Just as Dave wrote...

And it's easy to understand. If you have 100 feet, that's just two
50-foot sections in series. Each will act just like an attenuator,
and they will be the same. To get, say, 1.8dB total, it must be a
cascade of two 0.9dB sections. Remember that dB expresses a ratio (of
output to input). Or a cascade of 18 5.555 foot sections, of 0.1dB
each, etc.

Also worth remembering: for well-made coax operating at HF, and
generally well up into VHF/UHF, the attenuation in dB of a given
length goes up as the square root of frequency, so at 450MHz, it will
be (very close to) ten times the dB it is at 4.5MHz.

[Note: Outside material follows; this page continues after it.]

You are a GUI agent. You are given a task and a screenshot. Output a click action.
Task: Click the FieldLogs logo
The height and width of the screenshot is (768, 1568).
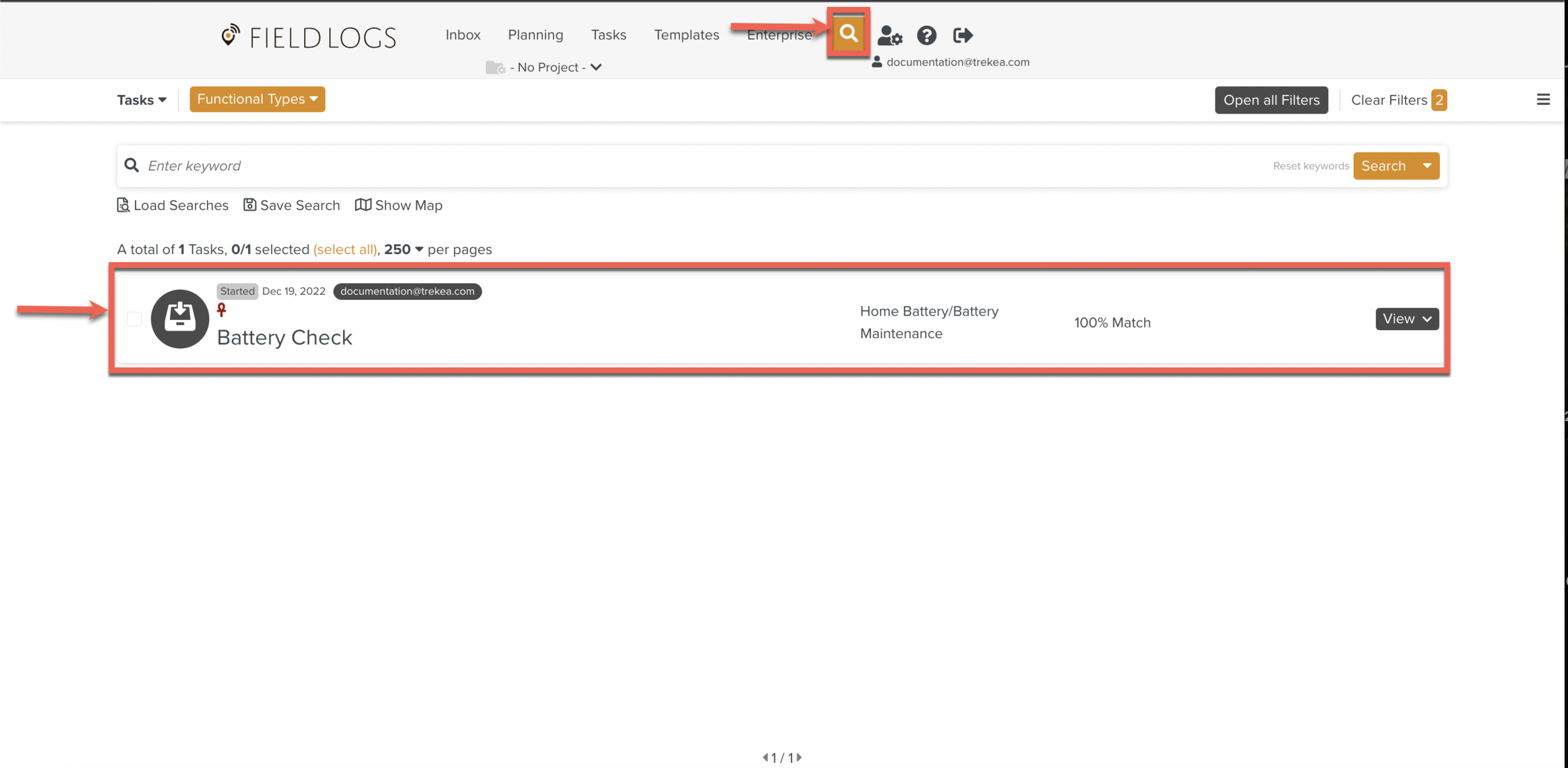point(309,37)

That's because
the loss is almost all in the resistance of the conductors, which
(usually) varies as the square root of freq., because of the skin
effect, in this freq range. (At high enough freqs, dielectric loss
kicks in, and at low enough, the skin depth is greater than the
conductor thickness.)

Cheers,
Tom

"David Robbins" wrote in message ...
"Michael Melland" wrote in message
...
If a cable, any cable ..... for argument sake... say Andrew LDF2-50... has
a
specified loss at.... say 1000 MHz.... of 3.52 dB in 100 ft... is there a
way to calculate what the loss would be in different lengths ? Say for 50
feet ?

The cable above is an example.... but is there a rule for calculating loss
for cables of any kind under 100 feet ? Would loss at 50 feet be exactly
1/2 of that at 1000 feet ?


for a 1:1 swr the loss is a linear function of length. so the loss at 50'
would be 1/2 that at 100' (not 1000' as you typed above!). if the swr is
greater than 1:1 its not so straight forward.

oh, just fair warning... questions like this often attract nit-picky trolls
who will turn this thread into a never ending discussion of why swr isn't,
and how lossy cables change the world... ignore them for your own sanity.